The most affected are France, Germany, Italy and Spain, which collected between 2,000 and 7,000 million less annually.
“For years the Netherlands has caused a race to the bottom within the EU,” said the organization’s executive director, Alex Cobham, criticizing the “serious cost” of this “tax competition.”
Spain, specifically, lost 2,711 million dollars, 11% of the collection by companies, in favor of “tax havens in the EU”, especially the Netherlands (1,089 million), Luxembourg (811 million), and Ireland (604 million), according to a 2021 study by the Universities of Berkeley, California, and Copenhagen.
The European Commission asks to stop these practices
The European Commission maintains that there are no tax havens in the EU, but in 2018 it recognized that seven members – the Netherlands, Luxembourg, Ireland, Belgium, Cyprus, Malta and Hungary – carried out “aggressive tax planning” and since then it has asked them repeatedly tackling these practices, most recently when negotiating their post-COVID recovery plans.

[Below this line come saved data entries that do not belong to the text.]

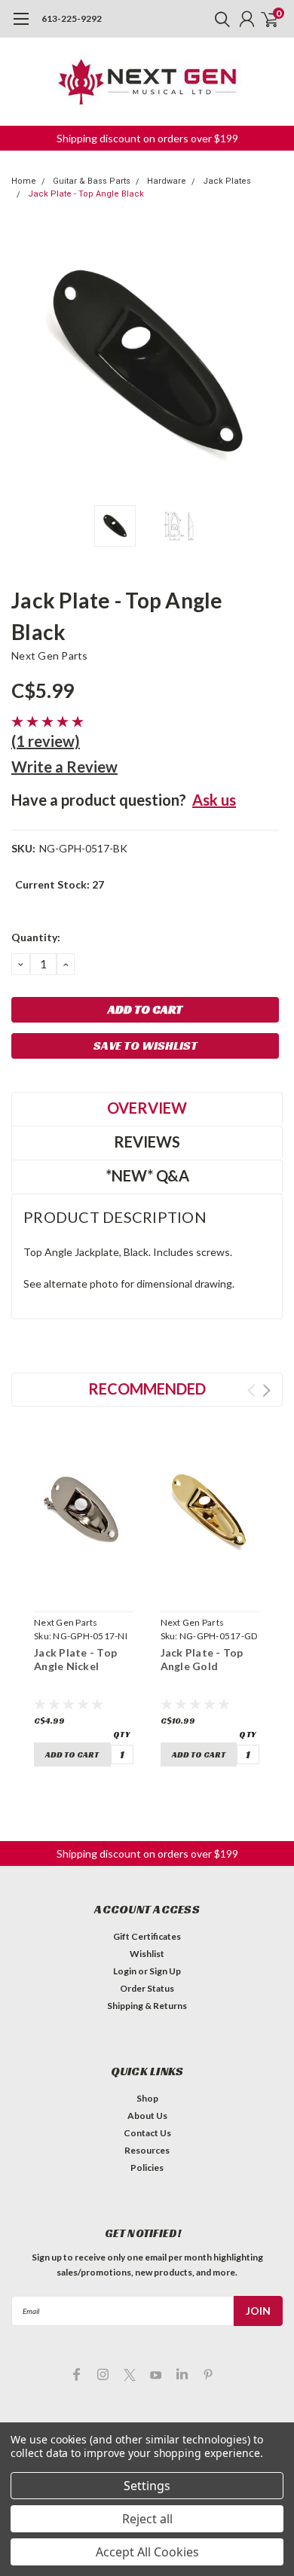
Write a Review (64, 767)
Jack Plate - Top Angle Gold (202, 1659)
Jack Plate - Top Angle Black (86, 194)
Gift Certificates (147, 1936)
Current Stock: (59, 884)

Pressured by the financial crisis and scandals such as LuxLeaks or the Panama Papers, Brussels tried in the past decade to approve a common base for corporate tax in the EU that would guarantee payment where the profits are generated, but the legislation never came out. forward since a single country can veto any tax proposal, which blocks any attempt at harmonization.
The Commission then decided to focus on initiatives to combat tax evasion, with several anti-laundering directives, and on strengthening transparency and cooperation between countries, with measures such as country reports on the taxes paid by large companies.
However, the biggest step forward to end the tax gap for multinationals could come from the agreement sealed by more than 140 countries in the OECD to set a minimum effective rate of 15% globally for companies with a turnover of more than 750 million euros per year.
The pact, promoted by France, Spain and Germany, seeks to end incentives to transfer profits to tax havens and was signed by all EU partners, including Ireland, Hungary and Estonia, which had initially shown reluctance.
The measure will be applied in the Twenty-seven with a directive that, after months of negotiations to convince the countries most jealous of their tax autonomy and circumvent the last-minute vetoes of Hungary and Poland, was approved in December and will enter into force in 2025.
This would make it possible to raise 50,000 million more in the EU, 700 million in Spain, according to the EU Tax Observatory.